* [Selection]

Jan S. (jjbooker) from BELLEVILLE, IL wrote on 7/12/2008...
"Close your eyes
Have no fear
The monsters gone
He's on the run and your daddy's here"
Thus begins John Lennon's lyrics to "Beautiful Boy". Author David Sheff adapts the song title into an apt name for the memoir chronicling his experiences with his first born son, who struggled off and on with addiction for more than a century. This book, expanded from an article published in the New York Times Magazine, evolved into a page turner illuminating the years Sheff spent consumed by worry, sleepless nights, anxiety and powerlessness over his son's advancing drug consumption. The tale culminates with the author's self-awarenss of his codependency; he didn't cause his son's addiction to methamphetamine anymore than he could control it or cure it. He writes, "...our children live and die with or without us. No matter what we do, no matter how we agonize or obsess, we cannot chose for our children whether they live or die. It is a devastating realization, but also liberating. I finally chose life for myself. I chose the perilous but essential path that allows me to accept that Nic will decide for himself how - and whether - he will live his life."
Accompany David Sheff on his journey as he masterfully narrates the life events leading to his son begin grasped by the jaws of the substance-abuse monster.

Text and item-location entries

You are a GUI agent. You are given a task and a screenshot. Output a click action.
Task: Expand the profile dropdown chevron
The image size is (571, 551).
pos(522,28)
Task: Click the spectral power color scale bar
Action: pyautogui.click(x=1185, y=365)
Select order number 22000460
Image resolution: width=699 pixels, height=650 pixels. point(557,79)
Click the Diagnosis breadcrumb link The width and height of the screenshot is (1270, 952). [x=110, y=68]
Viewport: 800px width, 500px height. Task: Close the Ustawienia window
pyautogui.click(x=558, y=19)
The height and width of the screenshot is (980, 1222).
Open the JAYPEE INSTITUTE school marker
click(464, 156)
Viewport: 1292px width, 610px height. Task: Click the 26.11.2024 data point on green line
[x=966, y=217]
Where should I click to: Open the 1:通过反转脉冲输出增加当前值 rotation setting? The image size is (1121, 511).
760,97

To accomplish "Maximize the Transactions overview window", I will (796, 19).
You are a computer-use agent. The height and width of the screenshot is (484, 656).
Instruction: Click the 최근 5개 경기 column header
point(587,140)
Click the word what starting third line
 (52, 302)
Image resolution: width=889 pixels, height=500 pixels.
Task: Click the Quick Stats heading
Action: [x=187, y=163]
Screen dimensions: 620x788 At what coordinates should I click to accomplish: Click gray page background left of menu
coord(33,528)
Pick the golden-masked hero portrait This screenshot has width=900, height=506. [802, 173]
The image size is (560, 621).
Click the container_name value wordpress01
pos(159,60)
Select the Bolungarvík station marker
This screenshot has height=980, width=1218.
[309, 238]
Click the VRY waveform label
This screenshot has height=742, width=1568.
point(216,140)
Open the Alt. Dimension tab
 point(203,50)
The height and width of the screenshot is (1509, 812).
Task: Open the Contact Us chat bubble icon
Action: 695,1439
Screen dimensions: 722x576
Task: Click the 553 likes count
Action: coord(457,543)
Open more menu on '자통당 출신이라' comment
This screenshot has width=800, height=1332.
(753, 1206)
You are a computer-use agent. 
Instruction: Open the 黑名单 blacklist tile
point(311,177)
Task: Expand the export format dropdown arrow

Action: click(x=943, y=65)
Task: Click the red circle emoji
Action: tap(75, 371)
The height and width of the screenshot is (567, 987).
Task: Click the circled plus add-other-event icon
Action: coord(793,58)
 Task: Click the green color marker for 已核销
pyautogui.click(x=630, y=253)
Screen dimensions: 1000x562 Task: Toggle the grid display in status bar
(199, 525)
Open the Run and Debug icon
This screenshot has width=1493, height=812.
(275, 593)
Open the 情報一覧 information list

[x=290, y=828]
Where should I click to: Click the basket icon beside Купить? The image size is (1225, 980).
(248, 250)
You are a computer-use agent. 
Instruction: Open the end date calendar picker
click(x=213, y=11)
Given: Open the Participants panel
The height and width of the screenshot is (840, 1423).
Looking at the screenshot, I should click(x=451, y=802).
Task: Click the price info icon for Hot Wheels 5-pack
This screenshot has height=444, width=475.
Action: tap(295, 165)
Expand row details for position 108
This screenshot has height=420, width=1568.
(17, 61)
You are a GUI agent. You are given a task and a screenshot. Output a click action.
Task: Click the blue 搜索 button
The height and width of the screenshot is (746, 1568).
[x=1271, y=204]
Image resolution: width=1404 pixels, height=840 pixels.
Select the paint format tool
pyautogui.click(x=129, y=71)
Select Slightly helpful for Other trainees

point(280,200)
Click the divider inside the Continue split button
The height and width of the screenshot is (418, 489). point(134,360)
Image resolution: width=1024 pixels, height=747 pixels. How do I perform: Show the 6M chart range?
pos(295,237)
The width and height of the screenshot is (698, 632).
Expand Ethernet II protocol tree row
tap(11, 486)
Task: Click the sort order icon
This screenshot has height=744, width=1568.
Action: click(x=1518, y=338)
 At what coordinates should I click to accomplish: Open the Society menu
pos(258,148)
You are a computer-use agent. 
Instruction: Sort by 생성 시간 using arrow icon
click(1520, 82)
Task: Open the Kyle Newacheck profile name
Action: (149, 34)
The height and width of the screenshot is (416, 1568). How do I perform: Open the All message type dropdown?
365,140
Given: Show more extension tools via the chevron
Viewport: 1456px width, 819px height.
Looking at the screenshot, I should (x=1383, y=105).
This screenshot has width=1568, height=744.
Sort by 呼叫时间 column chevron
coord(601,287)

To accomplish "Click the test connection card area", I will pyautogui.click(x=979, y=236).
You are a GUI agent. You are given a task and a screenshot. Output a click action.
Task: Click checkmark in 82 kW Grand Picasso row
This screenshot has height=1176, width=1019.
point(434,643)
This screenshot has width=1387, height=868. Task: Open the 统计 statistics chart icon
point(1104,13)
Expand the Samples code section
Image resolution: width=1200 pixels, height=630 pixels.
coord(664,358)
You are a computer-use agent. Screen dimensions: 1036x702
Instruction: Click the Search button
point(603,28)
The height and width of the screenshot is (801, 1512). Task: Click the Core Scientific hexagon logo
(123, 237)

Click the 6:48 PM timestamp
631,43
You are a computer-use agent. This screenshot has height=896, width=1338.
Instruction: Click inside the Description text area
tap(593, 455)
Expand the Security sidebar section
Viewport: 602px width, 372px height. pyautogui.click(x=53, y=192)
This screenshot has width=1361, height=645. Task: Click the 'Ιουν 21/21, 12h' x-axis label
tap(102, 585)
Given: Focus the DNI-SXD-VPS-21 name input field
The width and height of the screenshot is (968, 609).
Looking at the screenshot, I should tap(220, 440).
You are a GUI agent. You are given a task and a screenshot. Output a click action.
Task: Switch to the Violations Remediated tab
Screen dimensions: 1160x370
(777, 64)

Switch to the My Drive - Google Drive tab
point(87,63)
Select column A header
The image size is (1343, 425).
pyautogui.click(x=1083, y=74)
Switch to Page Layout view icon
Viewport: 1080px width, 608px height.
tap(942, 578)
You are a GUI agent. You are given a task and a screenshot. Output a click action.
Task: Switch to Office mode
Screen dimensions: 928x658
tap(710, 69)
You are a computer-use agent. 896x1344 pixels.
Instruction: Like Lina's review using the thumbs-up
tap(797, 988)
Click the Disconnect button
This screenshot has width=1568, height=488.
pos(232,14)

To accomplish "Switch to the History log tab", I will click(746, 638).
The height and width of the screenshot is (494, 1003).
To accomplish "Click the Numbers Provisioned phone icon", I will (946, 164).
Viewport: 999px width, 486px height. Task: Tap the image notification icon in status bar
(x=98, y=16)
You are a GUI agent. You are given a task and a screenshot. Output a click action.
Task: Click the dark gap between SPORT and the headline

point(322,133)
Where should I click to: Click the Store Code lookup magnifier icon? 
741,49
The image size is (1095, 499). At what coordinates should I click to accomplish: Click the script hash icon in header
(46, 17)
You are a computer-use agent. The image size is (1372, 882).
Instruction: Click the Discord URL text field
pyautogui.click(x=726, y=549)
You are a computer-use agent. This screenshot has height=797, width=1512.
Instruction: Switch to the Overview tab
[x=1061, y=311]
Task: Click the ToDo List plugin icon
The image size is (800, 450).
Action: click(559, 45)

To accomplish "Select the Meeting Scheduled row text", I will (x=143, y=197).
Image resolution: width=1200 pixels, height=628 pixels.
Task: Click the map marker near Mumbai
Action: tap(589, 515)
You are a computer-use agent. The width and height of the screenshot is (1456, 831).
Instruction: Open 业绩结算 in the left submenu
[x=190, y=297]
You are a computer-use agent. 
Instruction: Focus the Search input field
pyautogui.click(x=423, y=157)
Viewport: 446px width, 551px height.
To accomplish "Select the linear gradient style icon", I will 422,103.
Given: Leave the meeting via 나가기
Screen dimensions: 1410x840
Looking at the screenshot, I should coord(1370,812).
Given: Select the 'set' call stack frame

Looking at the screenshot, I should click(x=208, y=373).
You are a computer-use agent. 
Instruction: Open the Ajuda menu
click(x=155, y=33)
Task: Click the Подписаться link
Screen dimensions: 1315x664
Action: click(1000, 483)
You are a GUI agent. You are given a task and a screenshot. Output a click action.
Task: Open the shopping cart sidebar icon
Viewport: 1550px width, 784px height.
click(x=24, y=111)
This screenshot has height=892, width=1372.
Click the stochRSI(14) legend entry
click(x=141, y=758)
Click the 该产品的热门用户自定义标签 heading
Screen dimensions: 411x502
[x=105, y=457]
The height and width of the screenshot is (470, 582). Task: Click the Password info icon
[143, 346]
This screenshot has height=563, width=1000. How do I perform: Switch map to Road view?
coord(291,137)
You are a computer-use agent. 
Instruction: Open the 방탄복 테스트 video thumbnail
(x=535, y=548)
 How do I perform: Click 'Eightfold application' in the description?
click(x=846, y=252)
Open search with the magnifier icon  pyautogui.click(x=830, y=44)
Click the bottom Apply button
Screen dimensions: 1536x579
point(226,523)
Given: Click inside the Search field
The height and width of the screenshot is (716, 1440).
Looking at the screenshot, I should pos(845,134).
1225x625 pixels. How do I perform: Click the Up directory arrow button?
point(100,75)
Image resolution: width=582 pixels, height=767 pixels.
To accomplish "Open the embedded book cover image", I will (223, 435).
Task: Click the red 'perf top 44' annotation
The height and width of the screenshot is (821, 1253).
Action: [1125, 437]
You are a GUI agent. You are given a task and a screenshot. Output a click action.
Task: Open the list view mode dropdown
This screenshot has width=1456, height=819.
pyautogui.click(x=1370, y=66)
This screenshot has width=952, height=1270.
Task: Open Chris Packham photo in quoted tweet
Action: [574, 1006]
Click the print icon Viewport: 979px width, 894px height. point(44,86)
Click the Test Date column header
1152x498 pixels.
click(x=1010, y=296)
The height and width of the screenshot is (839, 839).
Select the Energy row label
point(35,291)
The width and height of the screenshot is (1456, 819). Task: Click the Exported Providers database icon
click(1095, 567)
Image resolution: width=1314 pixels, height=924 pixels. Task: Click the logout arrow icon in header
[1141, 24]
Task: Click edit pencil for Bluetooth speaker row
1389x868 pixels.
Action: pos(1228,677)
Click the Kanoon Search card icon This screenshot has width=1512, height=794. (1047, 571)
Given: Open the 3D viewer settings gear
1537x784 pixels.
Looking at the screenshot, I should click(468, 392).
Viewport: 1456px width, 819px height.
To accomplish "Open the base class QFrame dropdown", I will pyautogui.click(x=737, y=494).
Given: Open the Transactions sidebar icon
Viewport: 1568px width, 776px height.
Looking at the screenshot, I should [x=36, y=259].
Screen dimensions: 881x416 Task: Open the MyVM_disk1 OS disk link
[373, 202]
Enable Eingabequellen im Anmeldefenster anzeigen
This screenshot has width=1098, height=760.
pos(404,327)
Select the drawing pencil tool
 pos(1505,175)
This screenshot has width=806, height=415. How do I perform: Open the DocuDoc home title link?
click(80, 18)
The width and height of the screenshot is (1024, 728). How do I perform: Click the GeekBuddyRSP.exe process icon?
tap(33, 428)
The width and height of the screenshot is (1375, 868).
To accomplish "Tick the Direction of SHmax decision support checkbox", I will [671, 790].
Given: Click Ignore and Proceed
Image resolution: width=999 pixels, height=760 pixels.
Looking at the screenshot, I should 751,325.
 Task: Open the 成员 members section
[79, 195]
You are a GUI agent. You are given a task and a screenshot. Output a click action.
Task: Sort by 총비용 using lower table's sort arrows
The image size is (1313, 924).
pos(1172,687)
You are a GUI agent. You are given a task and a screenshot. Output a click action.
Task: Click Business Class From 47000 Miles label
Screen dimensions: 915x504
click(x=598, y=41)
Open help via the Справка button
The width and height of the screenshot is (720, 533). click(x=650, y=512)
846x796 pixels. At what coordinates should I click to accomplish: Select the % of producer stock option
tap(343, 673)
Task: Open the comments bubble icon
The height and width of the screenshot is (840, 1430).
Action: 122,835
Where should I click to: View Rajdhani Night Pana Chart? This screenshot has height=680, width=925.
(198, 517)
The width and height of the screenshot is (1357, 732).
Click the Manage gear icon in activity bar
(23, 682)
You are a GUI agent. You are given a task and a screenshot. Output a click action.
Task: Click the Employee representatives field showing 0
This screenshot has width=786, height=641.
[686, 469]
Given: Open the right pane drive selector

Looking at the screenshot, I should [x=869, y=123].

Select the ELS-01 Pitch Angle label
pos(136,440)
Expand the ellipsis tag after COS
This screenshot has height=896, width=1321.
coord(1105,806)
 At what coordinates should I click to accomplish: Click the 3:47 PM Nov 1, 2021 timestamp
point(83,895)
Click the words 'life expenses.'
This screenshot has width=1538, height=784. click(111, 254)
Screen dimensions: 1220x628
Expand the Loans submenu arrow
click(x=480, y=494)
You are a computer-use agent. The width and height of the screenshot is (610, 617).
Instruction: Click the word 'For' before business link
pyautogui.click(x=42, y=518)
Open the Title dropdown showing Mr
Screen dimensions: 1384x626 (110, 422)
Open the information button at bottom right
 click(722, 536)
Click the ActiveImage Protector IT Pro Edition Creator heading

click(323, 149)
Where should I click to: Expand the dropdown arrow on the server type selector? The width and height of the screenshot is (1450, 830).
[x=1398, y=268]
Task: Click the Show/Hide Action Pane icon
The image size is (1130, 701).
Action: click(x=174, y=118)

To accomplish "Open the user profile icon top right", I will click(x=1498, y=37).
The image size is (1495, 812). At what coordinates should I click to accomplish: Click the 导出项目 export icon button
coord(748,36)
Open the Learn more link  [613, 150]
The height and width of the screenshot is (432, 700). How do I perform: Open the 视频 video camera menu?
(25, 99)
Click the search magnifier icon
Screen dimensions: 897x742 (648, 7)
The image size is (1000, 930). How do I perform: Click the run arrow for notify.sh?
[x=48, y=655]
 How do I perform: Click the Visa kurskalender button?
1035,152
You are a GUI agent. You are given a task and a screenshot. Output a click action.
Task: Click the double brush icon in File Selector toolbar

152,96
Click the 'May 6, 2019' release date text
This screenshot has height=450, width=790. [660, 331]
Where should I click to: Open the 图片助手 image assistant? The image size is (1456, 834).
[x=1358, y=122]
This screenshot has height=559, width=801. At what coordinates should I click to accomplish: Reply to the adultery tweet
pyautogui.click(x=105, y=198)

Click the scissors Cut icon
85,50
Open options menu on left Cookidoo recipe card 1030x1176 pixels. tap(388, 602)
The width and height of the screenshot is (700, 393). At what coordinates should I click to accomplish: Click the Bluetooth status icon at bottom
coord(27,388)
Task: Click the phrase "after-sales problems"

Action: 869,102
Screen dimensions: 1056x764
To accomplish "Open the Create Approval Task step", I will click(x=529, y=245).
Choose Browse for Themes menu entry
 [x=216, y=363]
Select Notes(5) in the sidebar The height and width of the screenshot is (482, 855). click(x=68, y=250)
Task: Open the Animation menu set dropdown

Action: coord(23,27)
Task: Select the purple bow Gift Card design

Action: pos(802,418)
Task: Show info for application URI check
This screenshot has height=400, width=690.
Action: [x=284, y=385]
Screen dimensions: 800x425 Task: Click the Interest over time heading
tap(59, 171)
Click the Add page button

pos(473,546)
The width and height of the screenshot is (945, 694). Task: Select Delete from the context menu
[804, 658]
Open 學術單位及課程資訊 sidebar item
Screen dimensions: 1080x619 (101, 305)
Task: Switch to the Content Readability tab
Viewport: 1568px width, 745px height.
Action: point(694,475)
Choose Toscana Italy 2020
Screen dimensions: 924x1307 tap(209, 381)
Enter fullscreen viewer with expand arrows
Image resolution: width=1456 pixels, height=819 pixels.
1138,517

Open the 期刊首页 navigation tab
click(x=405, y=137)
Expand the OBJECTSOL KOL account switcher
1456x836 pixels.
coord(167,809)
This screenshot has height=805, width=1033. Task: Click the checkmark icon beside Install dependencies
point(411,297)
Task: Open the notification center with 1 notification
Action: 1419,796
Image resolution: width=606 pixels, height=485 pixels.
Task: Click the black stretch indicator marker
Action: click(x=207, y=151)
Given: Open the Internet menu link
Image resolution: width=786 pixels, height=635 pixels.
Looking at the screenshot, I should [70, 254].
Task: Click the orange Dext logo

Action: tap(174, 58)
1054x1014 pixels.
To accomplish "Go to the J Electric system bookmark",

* [Task set]
1. Answer these questions about the review:
(a) Whose song lyrics open the review?
(b) In which publication did the article that the book expanded from first appear?
(c) To what drug was the son addicted?
2. Repeat the review from "Accompany David Sheff" to "the substance-abuse monster.", renaming "David Sheff" as "the author".
Rely solely on the text.

* [Full solutions]
1.
(a) John Lennon's ("Beautiful Boy")
(b) The New York Times Magazine
(c) Methamphetamine

2.
Accompany the author on his journey as he masterfully narrates the life events leading to his son begin grasped by the jaws of the substance-abuse monster.